Há uma diferença fundamental entre justificar uma decisão e justificar a sua legalidade. A primeira pode convencer alguns. A segunda exige provas, respeito pelas instituições e conformidade com a lei. Quando um governador afirma que tomou, praticamente sozinho e em poucos minutos, uma decisão de enorme impacto porque “não havia regras e nem normas” para lidar com a situação, a discussão deixa de ser apenas técnica. Torna-se institucional.

A força de um Estado de Direito mede-se precisamente nos momentos de maior pressão. É quando as circunstâncias parecem exigir rapidez que as regras revelam o seu verdadeiro valor. A urgência nunca foi concebida para substituir a legalidade, assim como o poder discricionário nunca foi pensado para se sobrepor às leis que delimitam a actuação da Administração Pública. É esse princípio que sustenta a confiança dos cidadãos nas instituições.

As declarações do governador ganharam ainda maior dimensão porque foram imediatamente confrontadas por documentos oficiais, decisões judiciais e pela reacção da Moçambique Capitais, que voltou a colocar sobre a mesa questões que muitos julgavam ultrapassadas. O debate deixou de girar apenas em torno da solvabilidade do Moza Banco e regressou ao essencial, que é justamente saber se o regulador actuou dentro dos limites que a lei lhe impunha.

É precisamente aqui que reside o paradoxo. Ao procurar defender o seu legado, Rogério Zandamela acabou por expô-lo a um novo escrutínio. As suas próprias palavras reacenderam perguntas que dificilmente desaparecerão com o fim do seu mandato. Se existiam normas, por que razão afirmou que não existiam? Se houve decisões posteriormente declaradas nulas pelos tribunais, que lições institucionais foram retiradas? E, sobretudo, porque continuam algumas dessas questões sem uma resposta definitiva perante a opinião pública?
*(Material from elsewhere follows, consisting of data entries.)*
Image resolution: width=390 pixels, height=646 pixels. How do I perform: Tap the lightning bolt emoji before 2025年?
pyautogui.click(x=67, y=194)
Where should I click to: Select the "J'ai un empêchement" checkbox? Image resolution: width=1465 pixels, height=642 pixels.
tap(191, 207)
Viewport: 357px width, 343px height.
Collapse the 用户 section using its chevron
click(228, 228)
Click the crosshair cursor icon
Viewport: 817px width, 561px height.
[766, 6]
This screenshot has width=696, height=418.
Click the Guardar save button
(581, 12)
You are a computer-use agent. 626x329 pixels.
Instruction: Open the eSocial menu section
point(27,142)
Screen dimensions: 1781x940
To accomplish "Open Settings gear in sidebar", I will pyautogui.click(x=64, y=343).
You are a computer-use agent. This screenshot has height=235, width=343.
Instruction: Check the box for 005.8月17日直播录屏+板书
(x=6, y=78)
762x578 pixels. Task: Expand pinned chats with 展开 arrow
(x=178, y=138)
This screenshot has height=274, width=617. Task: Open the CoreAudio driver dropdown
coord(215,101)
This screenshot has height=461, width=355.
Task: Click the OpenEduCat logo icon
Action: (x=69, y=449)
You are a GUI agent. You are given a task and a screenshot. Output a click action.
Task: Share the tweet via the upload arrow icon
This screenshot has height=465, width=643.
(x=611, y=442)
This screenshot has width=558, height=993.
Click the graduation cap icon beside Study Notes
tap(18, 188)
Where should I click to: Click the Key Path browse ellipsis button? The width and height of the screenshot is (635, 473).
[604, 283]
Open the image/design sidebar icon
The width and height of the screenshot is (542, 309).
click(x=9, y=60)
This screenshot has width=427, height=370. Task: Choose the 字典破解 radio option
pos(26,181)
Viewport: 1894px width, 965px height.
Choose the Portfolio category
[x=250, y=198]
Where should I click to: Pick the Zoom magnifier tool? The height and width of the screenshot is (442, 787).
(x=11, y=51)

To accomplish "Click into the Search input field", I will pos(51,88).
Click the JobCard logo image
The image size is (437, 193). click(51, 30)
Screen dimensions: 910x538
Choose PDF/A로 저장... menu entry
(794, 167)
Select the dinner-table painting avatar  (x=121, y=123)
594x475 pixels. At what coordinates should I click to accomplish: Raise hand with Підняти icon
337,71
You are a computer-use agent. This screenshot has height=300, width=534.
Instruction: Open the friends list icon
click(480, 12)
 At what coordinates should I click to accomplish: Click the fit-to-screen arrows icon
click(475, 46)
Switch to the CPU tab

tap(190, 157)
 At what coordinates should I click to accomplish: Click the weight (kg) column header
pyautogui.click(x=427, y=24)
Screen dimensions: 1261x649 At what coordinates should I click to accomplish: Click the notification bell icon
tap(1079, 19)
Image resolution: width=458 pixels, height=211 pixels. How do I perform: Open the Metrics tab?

Naturalmente, um governador tem o direito de explicar as suas decisões. O que não pode esperar é que a narrativa substitua os factos, nem que a convicção pessoal prevaleça sobre o controlo jurisdicional. Num Estado democrático, as decisões do regulador não pertencem ao domínio da fé; pertencem ao domínio da legalidade.

Ao longo dos últimos anos, Zandamela cultivou a imagem de um banqueiro central firme, imune às pressões políticas e disposto a tomar decisões impopulares em nome da estabilidade económica. Essa imagem granjeou-lhe respeito em diversos sectores. Mas nenhuma reputação institucional é suficientemente sólida para dispensar a prestação de contas. O prestígio de um banco central constrói-se tanto pela eficácia das suas políticas como pela transparência dos seus actos.

Há, porém, um aspecto que merece particular reflexão. Em fim de mandato, alguns dirigentes procuram deixar uma marca de prudência institucional. Outros optam por disputar a memória do seu próprio legado. Quando esse esforço se transforma numa busca permanente de validação pública ou de simpatias para decisões passadas, corre-se o risco de transformar a comunicação institucional num exercício de auto-defesa. E quando, para sustentar essa narrativa, se relativiza a importância das normas ou se transmite a ideia de que a legalidade podia ser secundarizada perante a urgência, abre-se um precedente perigoso para qualquer democracia.